** Task to carry out **
Without dropping or altering a single word, give the listing again.
[Opening Provided information section]
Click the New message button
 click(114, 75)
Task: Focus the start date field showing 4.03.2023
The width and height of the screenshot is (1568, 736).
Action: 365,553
[Closing Provided information section]
** Your solution **
Click the New message button
 click(114, 75)
Task: Focus the start date field showing 4.03.2023
The width and height of the screenshot is (1568, 736).
Action: 365,553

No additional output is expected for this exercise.